Ahora, por fortuna, a la mayor parte de las personas ya no nos parece normal, pero aún no hemos llegado a ponernos de acuerdo en cómo reaccionar. Las famosas bailarinas de Degas siguen en los museos y hay miles de calendarios en las cocinas y salas de estar de miles de personas decentes.
En el momento en que sepamos -o creamos saber- que un artista ha hecho algo ilegal, inmoral o que nos produce rechazo ahora, en nuestra época, ¿qué hacemos con su obra? Si aún está vivo, a él se le castiga como dicte la ley, pero ¿qué hay de sus películas, novelas, cuadros, interpretaciones musicales…? ¿Y si está muerto y ya no puede ser castigado?
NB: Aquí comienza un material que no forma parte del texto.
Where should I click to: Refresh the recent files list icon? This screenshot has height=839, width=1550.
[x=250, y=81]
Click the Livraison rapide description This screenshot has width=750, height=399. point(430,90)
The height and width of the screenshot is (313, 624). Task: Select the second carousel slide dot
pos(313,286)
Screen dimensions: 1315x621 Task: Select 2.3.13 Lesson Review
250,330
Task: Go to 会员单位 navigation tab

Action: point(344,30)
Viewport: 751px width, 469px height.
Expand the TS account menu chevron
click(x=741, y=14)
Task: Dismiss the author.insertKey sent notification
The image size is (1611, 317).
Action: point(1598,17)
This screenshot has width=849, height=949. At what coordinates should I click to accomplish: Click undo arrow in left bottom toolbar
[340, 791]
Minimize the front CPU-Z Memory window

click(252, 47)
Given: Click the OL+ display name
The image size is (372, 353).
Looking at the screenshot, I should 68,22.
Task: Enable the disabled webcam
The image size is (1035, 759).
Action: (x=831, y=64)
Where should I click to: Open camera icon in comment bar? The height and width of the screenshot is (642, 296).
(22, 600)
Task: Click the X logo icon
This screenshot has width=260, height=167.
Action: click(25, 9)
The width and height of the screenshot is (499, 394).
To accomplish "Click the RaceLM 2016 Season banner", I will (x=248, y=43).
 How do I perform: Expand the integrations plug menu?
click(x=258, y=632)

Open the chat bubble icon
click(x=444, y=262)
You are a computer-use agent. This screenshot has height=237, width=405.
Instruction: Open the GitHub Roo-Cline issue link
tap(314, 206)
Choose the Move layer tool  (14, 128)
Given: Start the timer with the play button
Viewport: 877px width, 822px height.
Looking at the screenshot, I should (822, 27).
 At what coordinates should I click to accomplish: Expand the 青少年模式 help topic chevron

Se puede argüir que deberíamos destruir la obra de un novelista porque, al escribir, el autor plasma en su obra su forma de ver el mundo y si esa nos resulta ofensiva, la obra debe desaparecer. Tal vez sea igual en el caso de un artista plástico. Pero ¿qué hacemos con un director de orquesta, con un primer violín, con un pianista de concierto, con un trompetista de jazz? Ellos no expresan una forma concreta y propia de ver el mundo; interpretan la obra de otra persona. Igual que un actor. ¿Qué hacemos con las películas de un actor que resulta ser un pedófilo, o un violador, en su vida de fuera de la pantalla?
De momento, me inclino por conservar la obra, manteniendo al artista fuera, sin darle publicidad, sin invitarlo a participar en ferias y festivales, haciendo lo posible para que reciba el castigo que marca la ley. Pero les aseguro que aún estoy en proceso de reflexión y que he escrito estas líneas para compartir con ustedes mi preocupación y estimularles a que piensen sobre ello. Pensando se acaba por llegar a una opinión propia.